In the first ebullition of his fury, Vathek had resolved to rip open the body of Alboufaki, and to stuff it with those of the negresses and of Carathis herself; but the remembrance of the Giaour, the palace of Istakar, the sabres, and the talismans, flashing before his imagination with the simultaneousness of lightning, he became more moderate, and said to his mother in a civil, but decisive tone, “Dread lady, you shall be obeyed; but I will not drown Nouronihar. She is sweeter to me than a Myrabolan comfit; 121and is enamoured of carbuncles, especially that of Giamschid, which hath also been promised to be conferred upon her: she, therefore, shall go along with us; for I intend to repose with her upon the sofas of Soliman: I can sleep no more without her.”—“Be it so,” replied Carathis, alighting, and at the same time committing Alboufaki to the charge of her black women.

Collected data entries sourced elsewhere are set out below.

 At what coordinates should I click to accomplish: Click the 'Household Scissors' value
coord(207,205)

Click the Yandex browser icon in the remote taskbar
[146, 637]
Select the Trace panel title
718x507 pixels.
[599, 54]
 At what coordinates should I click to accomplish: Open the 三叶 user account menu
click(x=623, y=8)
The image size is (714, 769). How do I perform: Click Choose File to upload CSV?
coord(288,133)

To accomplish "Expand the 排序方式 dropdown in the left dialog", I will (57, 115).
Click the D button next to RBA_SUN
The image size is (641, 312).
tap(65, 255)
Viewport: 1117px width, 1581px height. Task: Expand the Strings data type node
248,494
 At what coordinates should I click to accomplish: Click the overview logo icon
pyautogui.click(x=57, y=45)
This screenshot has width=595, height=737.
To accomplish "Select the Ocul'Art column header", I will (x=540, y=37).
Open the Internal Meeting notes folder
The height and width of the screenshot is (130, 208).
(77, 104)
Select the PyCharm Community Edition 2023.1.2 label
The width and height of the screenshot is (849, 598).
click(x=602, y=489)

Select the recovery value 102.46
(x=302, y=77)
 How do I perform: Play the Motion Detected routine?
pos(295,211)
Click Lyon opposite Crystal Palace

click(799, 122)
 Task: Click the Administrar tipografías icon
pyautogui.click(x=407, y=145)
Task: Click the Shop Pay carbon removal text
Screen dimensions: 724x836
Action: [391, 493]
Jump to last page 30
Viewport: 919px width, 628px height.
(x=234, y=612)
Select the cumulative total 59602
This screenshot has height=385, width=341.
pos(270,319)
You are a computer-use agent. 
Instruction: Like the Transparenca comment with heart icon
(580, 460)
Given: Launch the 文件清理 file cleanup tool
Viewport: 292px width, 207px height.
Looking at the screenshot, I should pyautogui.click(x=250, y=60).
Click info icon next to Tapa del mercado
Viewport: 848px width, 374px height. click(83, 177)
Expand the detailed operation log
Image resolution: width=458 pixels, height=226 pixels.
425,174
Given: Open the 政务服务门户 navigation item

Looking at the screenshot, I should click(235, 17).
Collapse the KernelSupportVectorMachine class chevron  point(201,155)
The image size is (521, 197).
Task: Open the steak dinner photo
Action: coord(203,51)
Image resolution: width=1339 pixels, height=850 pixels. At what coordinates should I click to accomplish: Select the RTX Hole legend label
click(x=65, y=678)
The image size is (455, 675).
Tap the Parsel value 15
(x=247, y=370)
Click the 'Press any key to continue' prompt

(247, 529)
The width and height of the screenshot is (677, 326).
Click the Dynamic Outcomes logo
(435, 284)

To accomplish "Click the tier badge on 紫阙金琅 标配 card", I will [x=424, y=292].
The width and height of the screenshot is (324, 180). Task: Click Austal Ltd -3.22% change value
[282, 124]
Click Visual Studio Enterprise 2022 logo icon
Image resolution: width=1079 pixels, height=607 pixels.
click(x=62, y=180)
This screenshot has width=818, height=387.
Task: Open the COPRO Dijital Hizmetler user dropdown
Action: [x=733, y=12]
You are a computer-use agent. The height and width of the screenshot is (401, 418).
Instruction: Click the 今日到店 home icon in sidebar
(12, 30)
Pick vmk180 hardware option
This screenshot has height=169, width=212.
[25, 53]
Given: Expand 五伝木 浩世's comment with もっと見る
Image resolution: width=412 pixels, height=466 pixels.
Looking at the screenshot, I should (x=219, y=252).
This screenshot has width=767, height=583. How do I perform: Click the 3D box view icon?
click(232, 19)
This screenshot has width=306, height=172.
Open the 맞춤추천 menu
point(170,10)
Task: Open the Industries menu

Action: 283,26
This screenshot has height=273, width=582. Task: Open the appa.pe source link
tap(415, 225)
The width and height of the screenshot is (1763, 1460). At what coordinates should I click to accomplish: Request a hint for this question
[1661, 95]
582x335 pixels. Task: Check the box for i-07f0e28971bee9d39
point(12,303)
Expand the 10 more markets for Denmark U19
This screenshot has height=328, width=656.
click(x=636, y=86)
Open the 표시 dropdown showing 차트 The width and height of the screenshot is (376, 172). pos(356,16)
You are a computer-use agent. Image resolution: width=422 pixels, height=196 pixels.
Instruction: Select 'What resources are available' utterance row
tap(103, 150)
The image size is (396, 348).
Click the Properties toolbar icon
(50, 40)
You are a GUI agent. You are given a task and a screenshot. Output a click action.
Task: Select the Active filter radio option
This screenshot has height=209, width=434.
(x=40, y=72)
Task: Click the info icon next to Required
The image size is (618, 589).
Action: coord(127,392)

Nouronihar, who had not yet quitted her hold, began to take courage; and said, with an accent of fondness to the caliph, “Dear sovereign of my soul! I will follow thee, if it be thy will, beyond the Kaf, in the land of the afrits. I will not hesitate to climb, for thee, the nest of the Simurgh; who, this lady excepted, is the most awful of created beings.”—“We have here, then,” subjoined Carathis, “a girl both of courage and science!” Nouronihar had certainly both; but, notwithstanding all her firmness, she could not help casting back a thought of regret upon the graces of her little Gulchenrouz, and the days of tender endearments she had participated with him. She even dropped a few tears, which the caliph observed; and inadvertently breathed out with a sigh, “Alas! my gentle cousin, what will become of thee?” Vathek, at this apostrophe, knitted up his brows, and Carathis inquired what it could mean. “She is preposterously sighing after a stripling with languishing eyes and soft hair, who loves her,” said the caliph.—“Where is he?” asked Carathis. “I must be acquainted with this pretty child; for,” added she, lowering her voice, “I design, before I depart, to regain the favour of the Giaour. There is nothing so delicious, in his estimation, as the heart of a delicate boy palpitating with the first tumults of love.”